Dataset entries
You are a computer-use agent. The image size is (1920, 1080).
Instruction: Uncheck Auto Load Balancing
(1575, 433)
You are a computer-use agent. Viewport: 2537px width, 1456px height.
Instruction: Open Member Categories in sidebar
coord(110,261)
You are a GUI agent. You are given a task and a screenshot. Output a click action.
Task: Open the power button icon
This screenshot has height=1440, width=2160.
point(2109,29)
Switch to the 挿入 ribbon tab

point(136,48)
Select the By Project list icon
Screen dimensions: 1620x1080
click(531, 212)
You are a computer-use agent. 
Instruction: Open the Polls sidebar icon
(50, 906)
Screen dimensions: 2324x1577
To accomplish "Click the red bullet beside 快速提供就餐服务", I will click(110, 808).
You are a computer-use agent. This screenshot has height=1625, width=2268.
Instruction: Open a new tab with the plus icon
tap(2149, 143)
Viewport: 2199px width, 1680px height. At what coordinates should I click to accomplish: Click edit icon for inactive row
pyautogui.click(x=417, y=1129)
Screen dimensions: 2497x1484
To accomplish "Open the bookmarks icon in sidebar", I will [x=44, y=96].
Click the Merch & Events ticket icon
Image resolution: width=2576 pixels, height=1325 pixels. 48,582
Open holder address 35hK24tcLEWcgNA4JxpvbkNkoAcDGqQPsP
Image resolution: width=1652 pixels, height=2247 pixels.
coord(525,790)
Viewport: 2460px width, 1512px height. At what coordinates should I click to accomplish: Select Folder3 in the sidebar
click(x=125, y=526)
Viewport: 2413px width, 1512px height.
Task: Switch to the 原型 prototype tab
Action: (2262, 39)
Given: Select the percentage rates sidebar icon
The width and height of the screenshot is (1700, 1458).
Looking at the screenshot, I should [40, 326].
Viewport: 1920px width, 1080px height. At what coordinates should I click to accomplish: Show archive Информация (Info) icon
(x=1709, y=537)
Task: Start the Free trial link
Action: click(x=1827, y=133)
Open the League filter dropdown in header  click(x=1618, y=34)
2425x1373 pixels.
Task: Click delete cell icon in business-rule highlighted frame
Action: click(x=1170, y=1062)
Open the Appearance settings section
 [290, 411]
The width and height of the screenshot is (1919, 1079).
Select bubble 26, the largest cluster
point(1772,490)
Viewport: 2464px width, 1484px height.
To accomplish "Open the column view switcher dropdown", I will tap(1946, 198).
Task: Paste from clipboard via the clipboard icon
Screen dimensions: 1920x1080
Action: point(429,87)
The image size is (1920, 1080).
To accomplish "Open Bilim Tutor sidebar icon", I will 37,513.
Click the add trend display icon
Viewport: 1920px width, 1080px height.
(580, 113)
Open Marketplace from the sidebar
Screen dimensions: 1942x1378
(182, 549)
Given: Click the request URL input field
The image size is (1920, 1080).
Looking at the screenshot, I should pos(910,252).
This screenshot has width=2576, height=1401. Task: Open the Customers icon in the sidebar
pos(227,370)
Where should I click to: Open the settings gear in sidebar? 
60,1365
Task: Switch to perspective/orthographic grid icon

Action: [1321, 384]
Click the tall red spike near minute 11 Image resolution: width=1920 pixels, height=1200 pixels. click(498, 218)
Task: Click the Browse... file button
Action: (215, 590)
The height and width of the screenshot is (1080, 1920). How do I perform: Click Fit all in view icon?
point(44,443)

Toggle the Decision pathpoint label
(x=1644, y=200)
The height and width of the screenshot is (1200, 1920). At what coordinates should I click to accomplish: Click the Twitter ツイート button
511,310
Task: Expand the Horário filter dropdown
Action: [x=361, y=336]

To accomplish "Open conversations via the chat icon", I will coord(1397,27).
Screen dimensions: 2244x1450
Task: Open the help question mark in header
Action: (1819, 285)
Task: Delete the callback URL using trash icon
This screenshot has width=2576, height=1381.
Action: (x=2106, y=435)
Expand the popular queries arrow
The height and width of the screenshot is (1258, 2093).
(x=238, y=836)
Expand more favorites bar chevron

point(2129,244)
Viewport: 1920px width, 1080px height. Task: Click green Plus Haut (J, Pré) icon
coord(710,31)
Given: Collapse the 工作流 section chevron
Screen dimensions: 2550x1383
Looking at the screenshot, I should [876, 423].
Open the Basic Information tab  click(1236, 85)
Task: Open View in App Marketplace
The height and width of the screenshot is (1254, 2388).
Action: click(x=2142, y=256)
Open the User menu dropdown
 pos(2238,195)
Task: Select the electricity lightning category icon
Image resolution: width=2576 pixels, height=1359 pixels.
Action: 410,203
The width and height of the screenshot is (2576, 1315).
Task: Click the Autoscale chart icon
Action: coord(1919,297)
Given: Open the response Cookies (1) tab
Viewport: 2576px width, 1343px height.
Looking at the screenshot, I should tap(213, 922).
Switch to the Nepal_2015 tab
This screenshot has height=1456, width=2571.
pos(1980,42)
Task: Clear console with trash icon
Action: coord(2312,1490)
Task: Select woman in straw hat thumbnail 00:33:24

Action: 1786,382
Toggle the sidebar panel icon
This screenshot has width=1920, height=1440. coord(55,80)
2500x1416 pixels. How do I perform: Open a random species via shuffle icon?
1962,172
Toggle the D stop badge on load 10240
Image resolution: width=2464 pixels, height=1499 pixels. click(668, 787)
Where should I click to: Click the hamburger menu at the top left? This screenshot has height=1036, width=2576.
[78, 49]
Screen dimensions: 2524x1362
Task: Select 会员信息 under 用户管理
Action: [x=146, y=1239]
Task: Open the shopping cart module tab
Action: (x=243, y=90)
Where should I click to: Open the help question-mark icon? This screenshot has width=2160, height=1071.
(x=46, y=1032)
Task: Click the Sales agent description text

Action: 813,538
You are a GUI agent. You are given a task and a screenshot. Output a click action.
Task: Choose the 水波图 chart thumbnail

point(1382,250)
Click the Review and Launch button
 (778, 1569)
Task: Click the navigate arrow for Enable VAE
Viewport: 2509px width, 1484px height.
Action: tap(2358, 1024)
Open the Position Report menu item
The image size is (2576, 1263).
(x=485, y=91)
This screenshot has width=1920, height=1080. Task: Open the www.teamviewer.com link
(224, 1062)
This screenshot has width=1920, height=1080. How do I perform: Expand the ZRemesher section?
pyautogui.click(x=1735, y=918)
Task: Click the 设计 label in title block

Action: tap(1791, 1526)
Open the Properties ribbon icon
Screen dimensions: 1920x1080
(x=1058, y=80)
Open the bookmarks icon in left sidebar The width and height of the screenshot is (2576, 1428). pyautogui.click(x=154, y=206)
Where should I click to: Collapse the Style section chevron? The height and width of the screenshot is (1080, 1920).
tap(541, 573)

→ Work required: Filter the entries down to the lines that include the string "from".

→ Reply to the exercise:
Task: Paste from clipboard via the clipboard icon
Open Marketplace from the sidebar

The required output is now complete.